### INSTRUCTIONS TO FOLLOW
Could the whole of the data below be written out verbatim?

Saved data entries:
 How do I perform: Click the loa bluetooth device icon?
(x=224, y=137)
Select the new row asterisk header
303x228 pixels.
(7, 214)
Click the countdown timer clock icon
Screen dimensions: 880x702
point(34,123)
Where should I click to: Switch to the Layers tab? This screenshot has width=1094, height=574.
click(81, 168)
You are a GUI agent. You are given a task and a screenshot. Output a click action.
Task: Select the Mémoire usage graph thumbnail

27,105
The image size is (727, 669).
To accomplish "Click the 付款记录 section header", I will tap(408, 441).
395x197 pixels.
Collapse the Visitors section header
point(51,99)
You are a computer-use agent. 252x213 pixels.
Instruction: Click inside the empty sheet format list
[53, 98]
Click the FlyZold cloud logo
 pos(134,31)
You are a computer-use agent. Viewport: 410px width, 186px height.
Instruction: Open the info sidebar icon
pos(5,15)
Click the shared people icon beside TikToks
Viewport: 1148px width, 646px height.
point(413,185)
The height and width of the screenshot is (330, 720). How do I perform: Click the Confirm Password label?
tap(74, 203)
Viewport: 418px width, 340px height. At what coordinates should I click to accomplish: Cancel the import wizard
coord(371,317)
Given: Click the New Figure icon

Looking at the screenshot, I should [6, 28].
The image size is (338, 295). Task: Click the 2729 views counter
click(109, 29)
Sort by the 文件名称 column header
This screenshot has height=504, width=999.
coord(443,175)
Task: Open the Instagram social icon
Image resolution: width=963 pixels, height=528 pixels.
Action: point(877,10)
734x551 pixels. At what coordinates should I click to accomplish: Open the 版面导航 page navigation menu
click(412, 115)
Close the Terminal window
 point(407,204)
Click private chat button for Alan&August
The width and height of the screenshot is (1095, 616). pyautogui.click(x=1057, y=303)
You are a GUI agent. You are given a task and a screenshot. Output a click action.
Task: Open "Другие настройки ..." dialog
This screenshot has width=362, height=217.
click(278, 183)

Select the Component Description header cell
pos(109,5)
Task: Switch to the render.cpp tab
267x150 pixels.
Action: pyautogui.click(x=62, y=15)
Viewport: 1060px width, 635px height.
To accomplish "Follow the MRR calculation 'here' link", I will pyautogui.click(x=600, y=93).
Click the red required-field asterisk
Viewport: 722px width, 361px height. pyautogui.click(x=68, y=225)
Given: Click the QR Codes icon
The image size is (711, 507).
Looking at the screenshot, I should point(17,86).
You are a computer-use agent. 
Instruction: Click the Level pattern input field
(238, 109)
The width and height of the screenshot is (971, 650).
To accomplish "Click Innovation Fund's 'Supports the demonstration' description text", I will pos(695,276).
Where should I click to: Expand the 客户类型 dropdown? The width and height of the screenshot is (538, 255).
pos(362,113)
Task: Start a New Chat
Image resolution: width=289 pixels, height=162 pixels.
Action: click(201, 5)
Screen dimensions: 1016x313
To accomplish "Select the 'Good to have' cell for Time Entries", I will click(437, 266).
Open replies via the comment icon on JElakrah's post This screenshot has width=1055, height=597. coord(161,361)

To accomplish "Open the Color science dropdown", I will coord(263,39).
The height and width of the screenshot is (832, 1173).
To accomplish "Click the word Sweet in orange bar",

### RESULT
 How do I perform: Click the loa bluetooth device icon?
(x=224, y=137)
Select the new row asterisk header
303x228 pixels.
(7, 214)
Click the countdown timer clock icon
Screen dimensions: 880x702
point(34,123)
Where should I click to: Switch to the Layers tab? This screenshot has width=1094, height=574.
click(81, 168)
You are a GUI agent. You are given a task and a screenshot. Output a click action.
Task: Select the Mémoire usage graph thumbnail

27,105
The image size is (727, 669).
To accomplish "Click the 付款记录 section header", I will tap(408, 441).
395x197 pixels.
Collapse the Visitors section header
point(51,99)
You are a computer-use agent. 252x213 pixels.
Instruction: Click inside the empty sheet format list
[53, 98]
Click the FlyZold cloud logo
 pos(134,31)
You are a computer-use agent. Viewport: 410px width, 186px height.
Instruction: Open the info sidebar icon
pos(5,15)
Click the shared people icon beside TikToks
Viewport: 1148px width, 646px height.
point(413,185)
The height and width of the screenshot is (330, 720). How do I perform: Click the Confirm Password label?
tap(74, 203)
Viewport: 418px width, 340px height. At what coordinates should I click to accomplish: Cancel the import wizard
coord(371,317)
Given: Click the New Figure icon

Looking at the screenshot, I should [6, 28].
The image size is (338, 295). Task: Click the 2729 views counter
click(109, 29)
Sort by the 文件名称 column header
This screenshot has height=504, width=999.
coord(443,175)
Task: Open the Instagram social icon
Image resolution: width=963 pixels, height=528 pixels.
Action: point(877,10)
734x551 pixels. At what coordinates should I click to accomplish: Open the 版面导航 page navigation menu
click(412, 115)
Close the Terminal window
 point(407,204)
Click private chat button for Alan&August
The width and height of the screenshot is (1095, 616). pyautogui.click(x=1057, y=303)
You are a GUI agent. You are given a task and a screenshot. Output a click action.
Task: Open "Другие настройки ..." dialog
This screenshot has width=362, height=217.
click(278, 183)

Select the Component Description header cell
pos(109,5)
Task: Switch to the render.cpp tab
267x150 pixels.
Action: pyautogui.click(x=62, y=15)
Viewport: 1060px width, 635px height.
To accomplish "Follow the MRR calculation 'here' link", I will pyautogui.click(x=600, y=93).
Click the red required-field asterisk
Viewport: 722px width, 361px height. pyautogui.click(x=68, y=225)
Given: Click the QR Codes icon
The image size is (711, 507).
Looking at the screenshot, I should point(17,86).
You are a computer-use agent. 
Instruction: Click the Level pattern input field
(238, 109)
The width and height of the screenshot is (971, 650).
To accomplish "Click Innovation Fund's 'Supports the demonstration' description text", I will pos(695,276).
Where should I click to: Expand the 客户类型 dropdown? The width and height of the screenshot is (538, 255).
pos(362,113)
Task: Start a New Chat
Image resolution: width=289 pixels, height=162 pixels.
Action: click(201, 5)
Screen dimensions: 1016x313
To accomplish "Select the 'Good to have' cell for Time Entries", I will click(437, 266).
Open replies via the comment icon on JElakrah's post This screenshot has width=1055, height=597. coord(161,361)

To accomplish "Open the Color science dropdown", I will coord(263,39).
The height and width of the screenshot is (832, 1173).
To accomplish "Click the word Sweet in orange bar",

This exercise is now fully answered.